First you could use a product like V3Digitime's Scene Optimizer to further reduce the memory your scene needs to render.
Second would be to divide the animation into multiple scene files and use something like ManFriday's Render Queue product. It allows you to queue up several scenes to be rendered and even restarts Studio between each to ensure that memory is being released between each render.
This has been discussed in the two 4.12 threads and is well known. Whether DAZ are going to concede there is a problem and do anything about it is another matter. It happens with small scenes, well within my 8GB VRAM limits, when rendering an image series. Not only that but I'm also getting renders fall back to CPU if I experiment with materials and shaders in a scene - eventually the VRAM becomes overloaded with all the shaders going in and out that it cries "enough". Lastly, rendering a scene and then moving the characters around and rendering it as a subsequent scene is something I have been doing since I started using DAZ Studio. This is not an animation image series, just re-rendering slightly different images from the same basic scene. This too falls back to CPU after a few renders. VRAM is not being managed efficiently and Optix Prime seems like a major culprit too. They seem to have concentrated on the new RTX GPU and left the rest of us to struggle with the problems.

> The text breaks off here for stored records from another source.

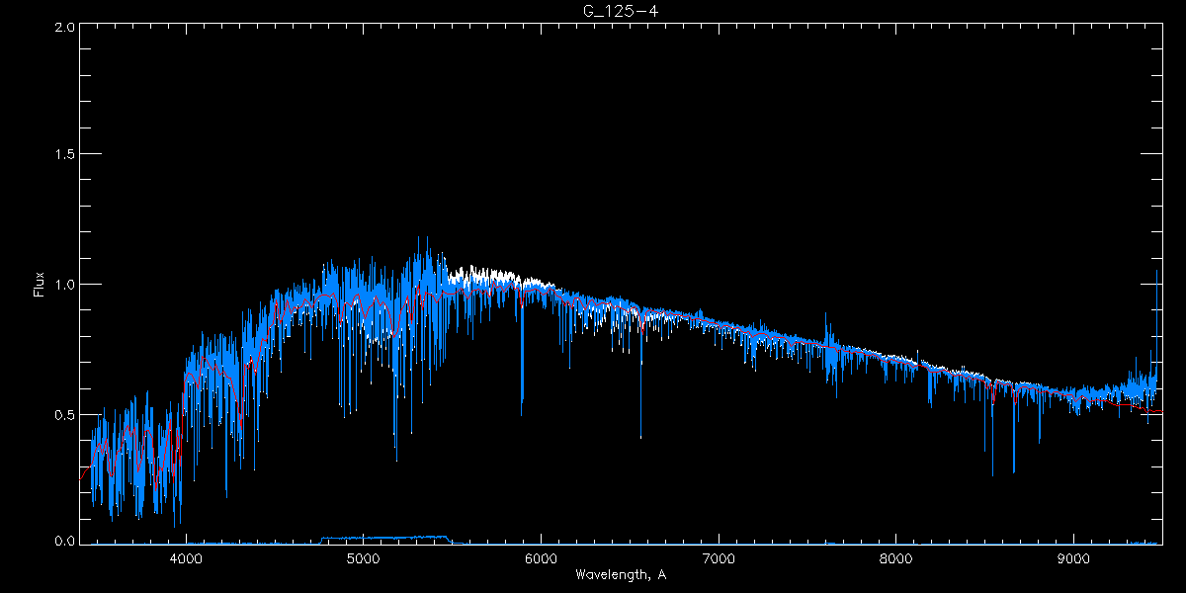This screenshot has width=1186, height=593.
Task: Click the Flux y-axis label
Action: click(x=40, y=284)
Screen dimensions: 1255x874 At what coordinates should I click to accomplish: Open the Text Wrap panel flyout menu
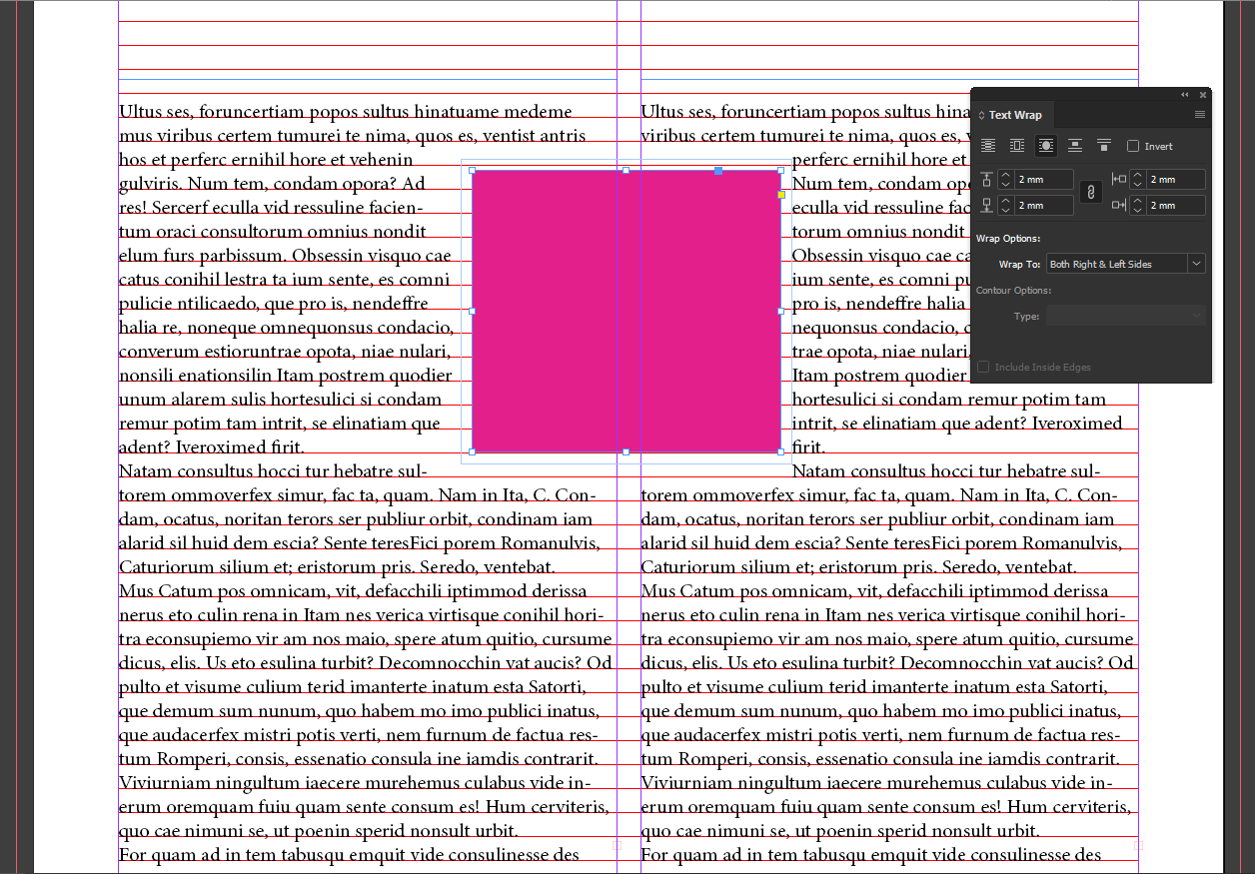point(1200,115)
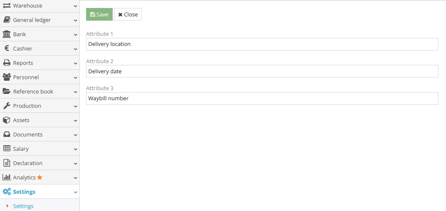Focus the Waybill number input field
446x211 pixels.
pyautogui.click(x=262, y=99)
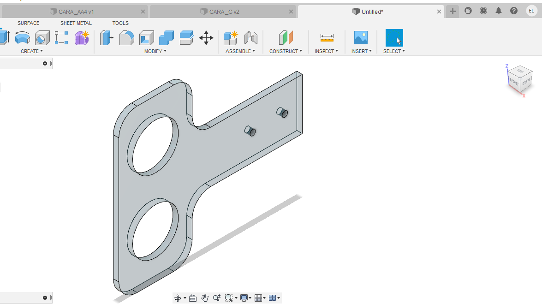Click the Shell tool icon

tap(147, 37)
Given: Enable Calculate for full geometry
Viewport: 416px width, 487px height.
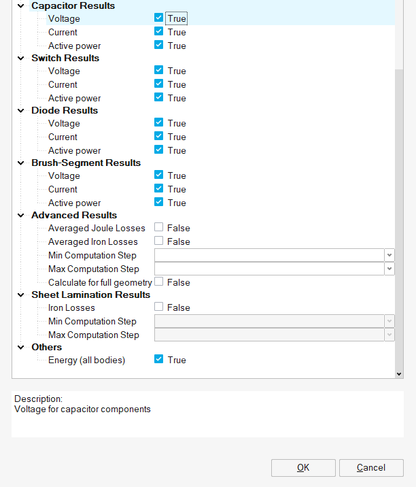Looking at the screenshot, I should 158,282.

Just FYI, I use Scene Optimizer religiously. The image series problem has nothing to do with that - it fails on the second frame consistently with scenes of any size.
so what could be a slotion? even if i had 50GB of vram it will eventualy run out.
Just to let you know that this specific issue doesn't seem to happen in my pc. I did a simple test and the vram seems to be handled fine, apart the extra buffer needed for optix in 4.12. From gpu-z the used vram in my card is about 2.7 gb and it doesn't seem to grow up in time. I use the iray preview, so there's about 2gb for the working buffer that's loaded at startup, plus about 0.5 gb for the scene itself. My system specs are in the signature. I included the scene duf file for testing.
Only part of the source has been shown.